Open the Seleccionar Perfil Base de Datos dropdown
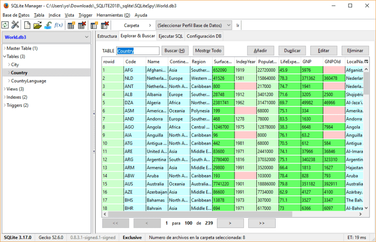The height and width of the screenshot is (242, 376). 194,25
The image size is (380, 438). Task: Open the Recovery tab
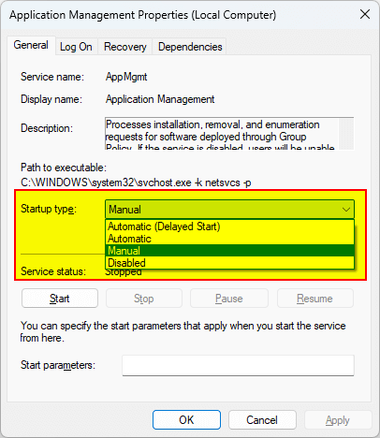coord(125,47)
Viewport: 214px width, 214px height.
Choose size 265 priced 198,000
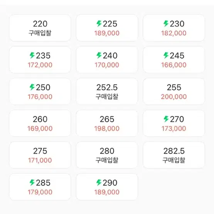coord(107,123)
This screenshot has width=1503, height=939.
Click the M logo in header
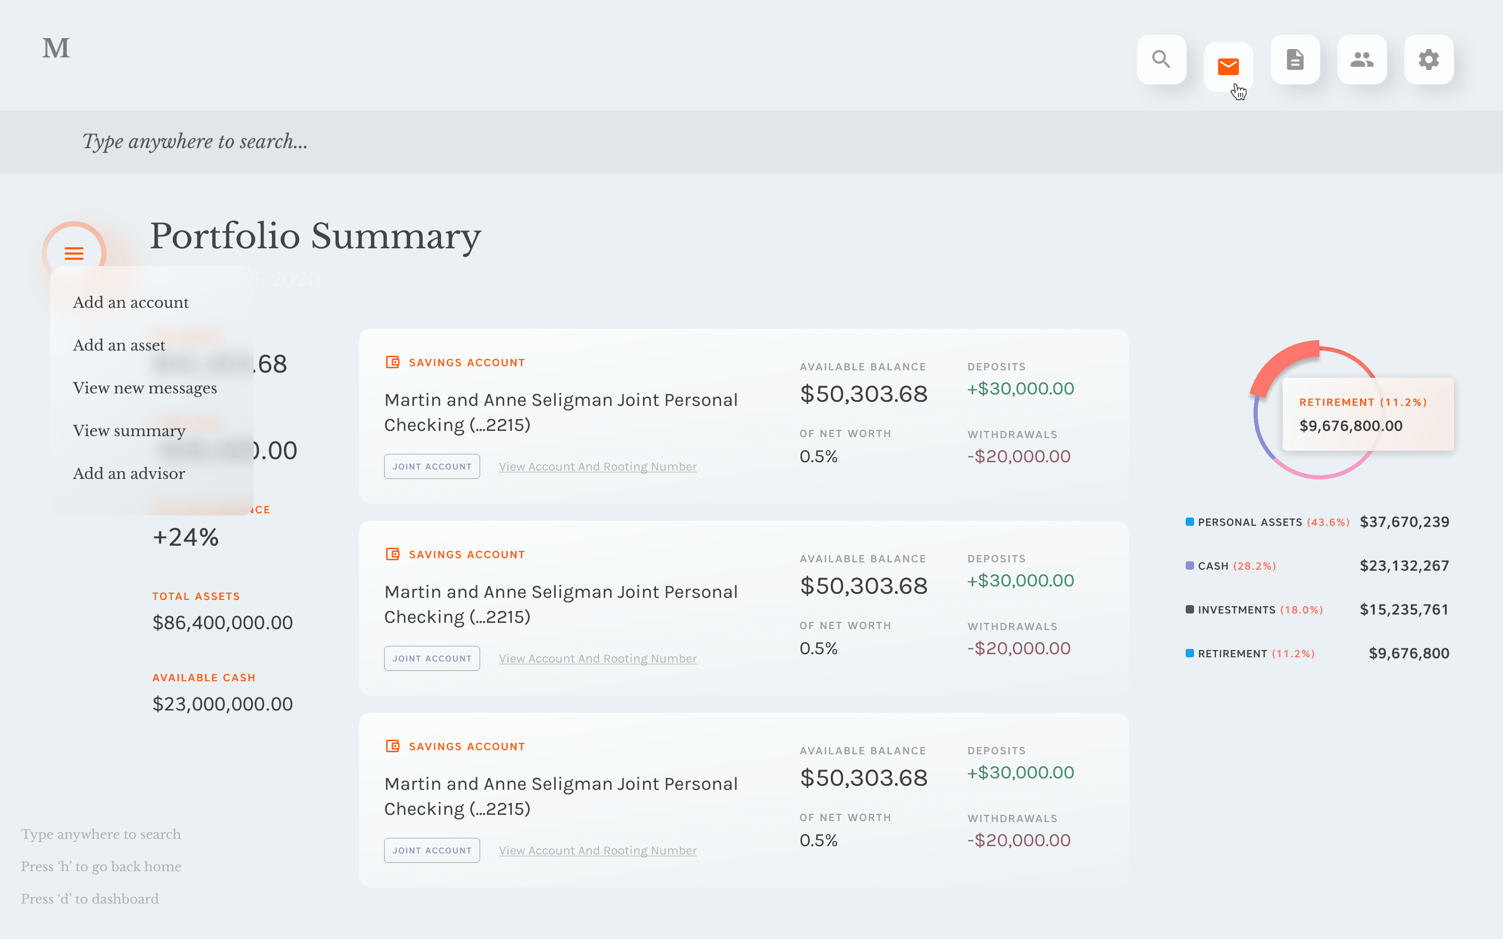[x=56, y=48]
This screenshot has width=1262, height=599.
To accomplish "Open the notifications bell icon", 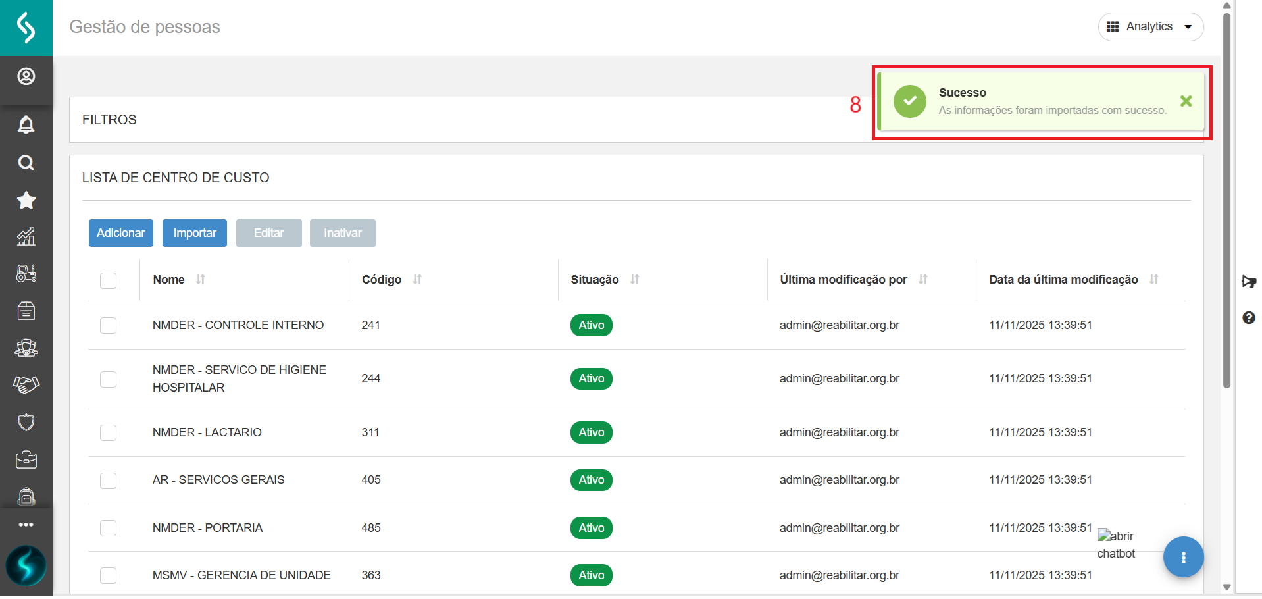I will 26,124.
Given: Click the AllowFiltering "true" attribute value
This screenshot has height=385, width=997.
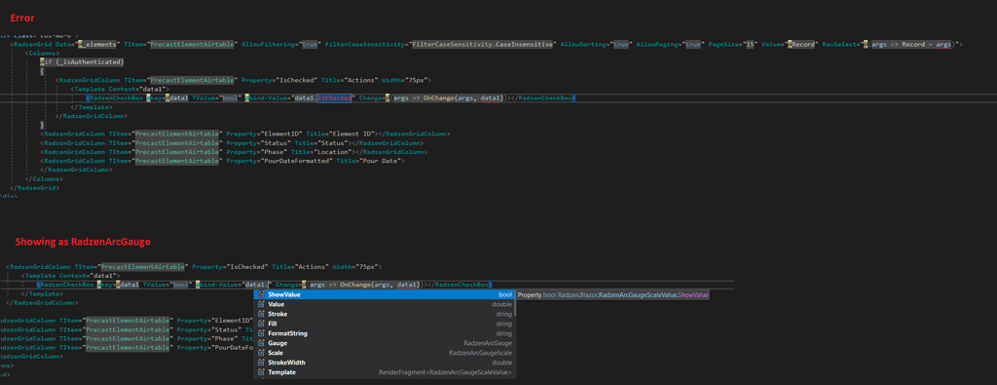Looking at the screenshot, I should click(310, 45).
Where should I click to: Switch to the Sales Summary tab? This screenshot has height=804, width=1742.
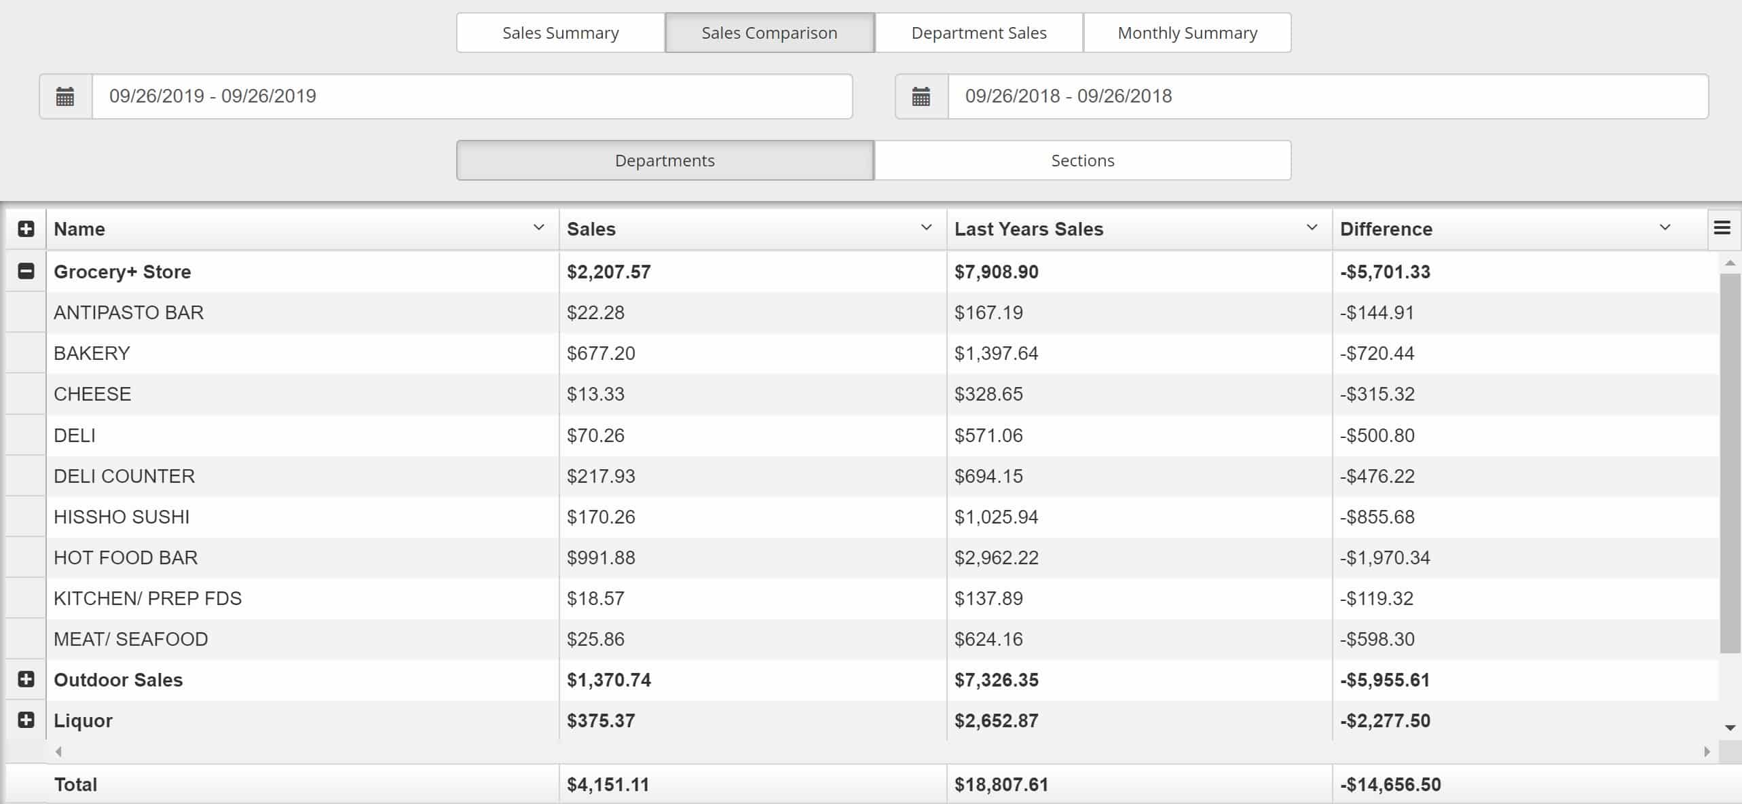560,33
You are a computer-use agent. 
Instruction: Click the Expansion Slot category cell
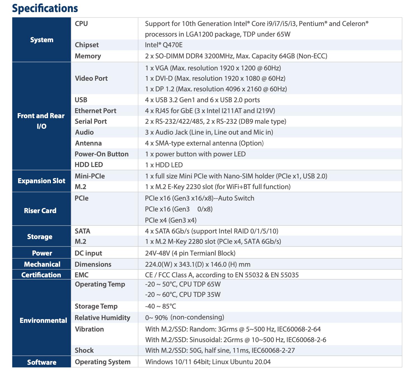coord(41,181)
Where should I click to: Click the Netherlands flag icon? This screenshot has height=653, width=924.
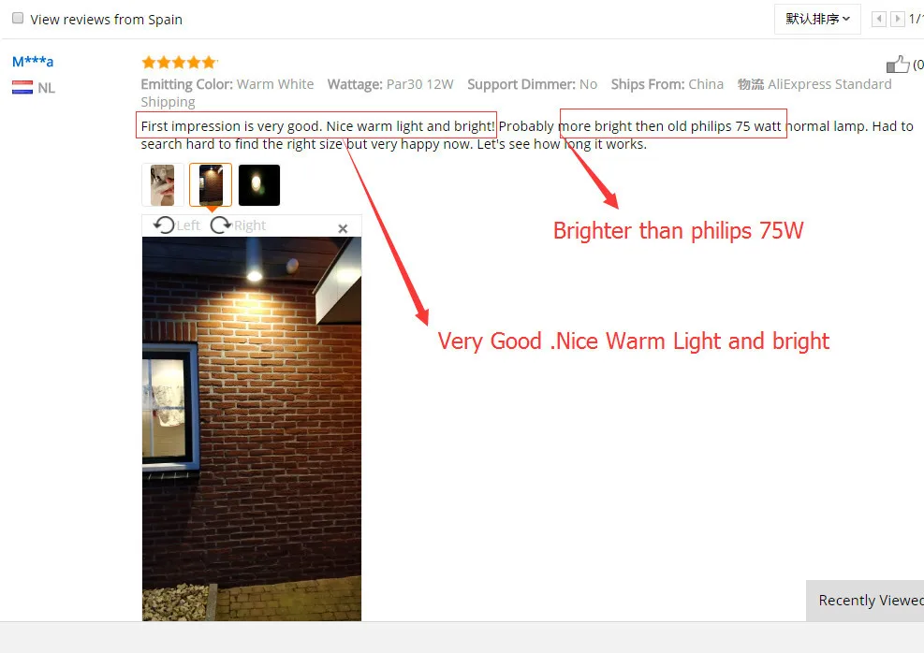(22, 88)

WHAT TO DO → Rewrite the lines from the one containing "Where should I click to: Click" through the end of the lines, swapping "Netherlands" for "Belgium" and keeping everything else the same. Leave the pictures out of the answer.

TASK SOLUTION →
Where should I click to: Click the Belgium flag icon? This screenshot has height=653, width=924.
(22, 88)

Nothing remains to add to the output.